(Collected data)
- - - - -

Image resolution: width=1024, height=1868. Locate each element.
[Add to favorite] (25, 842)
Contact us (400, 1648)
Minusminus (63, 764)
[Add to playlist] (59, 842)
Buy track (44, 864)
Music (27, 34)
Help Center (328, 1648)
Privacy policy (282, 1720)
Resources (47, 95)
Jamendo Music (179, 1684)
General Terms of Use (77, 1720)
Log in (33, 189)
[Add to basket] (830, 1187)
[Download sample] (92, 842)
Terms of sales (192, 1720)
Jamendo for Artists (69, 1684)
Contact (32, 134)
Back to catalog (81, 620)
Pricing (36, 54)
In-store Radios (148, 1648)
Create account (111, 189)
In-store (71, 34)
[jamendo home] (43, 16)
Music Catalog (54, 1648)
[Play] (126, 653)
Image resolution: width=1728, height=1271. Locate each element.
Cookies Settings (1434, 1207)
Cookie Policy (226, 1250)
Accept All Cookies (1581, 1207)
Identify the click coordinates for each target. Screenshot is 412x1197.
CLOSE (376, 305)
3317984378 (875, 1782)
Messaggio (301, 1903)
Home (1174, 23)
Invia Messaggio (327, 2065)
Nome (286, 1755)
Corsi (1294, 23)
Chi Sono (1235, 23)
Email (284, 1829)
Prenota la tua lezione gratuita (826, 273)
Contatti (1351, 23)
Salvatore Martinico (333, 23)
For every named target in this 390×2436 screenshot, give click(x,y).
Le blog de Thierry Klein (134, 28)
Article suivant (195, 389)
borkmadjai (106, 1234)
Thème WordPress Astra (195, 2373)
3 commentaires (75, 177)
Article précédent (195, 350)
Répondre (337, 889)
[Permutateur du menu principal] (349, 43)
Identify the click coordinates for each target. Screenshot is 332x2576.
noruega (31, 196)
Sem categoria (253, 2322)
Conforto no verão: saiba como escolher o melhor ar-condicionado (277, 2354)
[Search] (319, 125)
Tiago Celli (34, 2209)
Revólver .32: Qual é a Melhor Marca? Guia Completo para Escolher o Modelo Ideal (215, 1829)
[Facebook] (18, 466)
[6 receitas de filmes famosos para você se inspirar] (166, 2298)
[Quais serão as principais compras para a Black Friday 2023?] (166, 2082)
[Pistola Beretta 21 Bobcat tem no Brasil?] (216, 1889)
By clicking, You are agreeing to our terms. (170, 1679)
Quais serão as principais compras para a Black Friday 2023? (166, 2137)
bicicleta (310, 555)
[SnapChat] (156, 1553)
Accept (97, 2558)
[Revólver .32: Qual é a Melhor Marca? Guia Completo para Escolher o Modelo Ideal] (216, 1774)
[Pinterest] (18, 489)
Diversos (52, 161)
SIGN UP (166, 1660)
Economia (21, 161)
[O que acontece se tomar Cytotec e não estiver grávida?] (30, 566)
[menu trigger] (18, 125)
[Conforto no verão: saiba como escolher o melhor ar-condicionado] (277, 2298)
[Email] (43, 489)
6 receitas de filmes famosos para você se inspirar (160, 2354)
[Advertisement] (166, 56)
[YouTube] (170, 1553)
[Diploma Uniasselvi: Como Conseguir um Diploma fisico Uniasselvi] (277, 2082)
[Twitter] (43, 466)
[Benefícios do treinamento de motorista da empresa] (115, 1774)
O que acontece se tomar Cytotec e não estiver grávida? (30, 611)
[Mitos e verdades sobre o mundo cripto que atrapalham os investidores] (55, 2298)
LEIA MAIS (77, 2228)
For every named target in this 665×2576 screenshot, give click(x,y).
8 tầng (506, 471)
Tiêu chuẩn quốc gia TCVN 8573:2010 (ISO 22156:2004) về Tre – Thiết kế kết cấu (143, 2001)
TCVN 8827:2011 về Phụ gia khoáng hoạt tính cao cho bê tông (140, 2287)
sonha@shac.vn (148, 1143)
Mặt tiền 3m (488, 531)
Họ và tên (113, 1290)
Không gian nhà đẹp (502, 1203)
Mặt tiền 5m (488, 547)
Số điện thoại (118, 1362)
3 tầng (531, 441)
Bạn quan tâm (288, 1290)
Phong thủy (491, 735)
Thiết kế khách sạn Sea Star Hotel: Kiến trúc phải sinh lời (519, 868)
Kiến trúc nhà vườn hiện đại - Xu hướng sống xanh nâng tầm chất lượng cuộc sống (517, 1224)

- - - - -

WHAT THE EXERCISE ASKS:
From the records above, print exactly the lines that run from the line with "Contact (32, 134)" to the line with "3 commentaires (75, 177)", inclusive.

SOLVED EXERCISE:
Contact (32, 134)
Back to catalog (81, 620)
Pricing (36, 54)
In-store Radios (148, 1648)
Create account (111, 189)
In-store (71, 34)
[jamendo home] (43, 16)
Music Catalog (54, 1648)
[Play] (126, 653)
Image resolution: width=1728, height=1271. Locate each element.
Cookies Settings (1434, 1207)
Cookie Policy (226, 1250)
Accept All Cookies (1581, 1207)
Identify the click coordinates for each target. Screenshot is 412x1197.
CLOSE (376, 305)
3317984378 (875, 1782)
Messaggio (301, 1903)
Home (1174, 23)
Invia Messaggio (327, 2065)
Nome (286, 1755)
Corsi (1294, 23)
Chi Sono (1235, 23)
Email (284, 1829)
Prenota la tua lezione gratuita (826, 273)
Contatti (1351, 23)
Salvatore Martinico (333, 23)
For every named target in this 390×2436 screenshot, give click(x,y).
Le blog de Thierry Klein (134, 28)
Article suivant (195, 389)
borkmadjai (106, 1234)
Thème WordPress Astra (195, 2373)
3 commentaires (75, 177)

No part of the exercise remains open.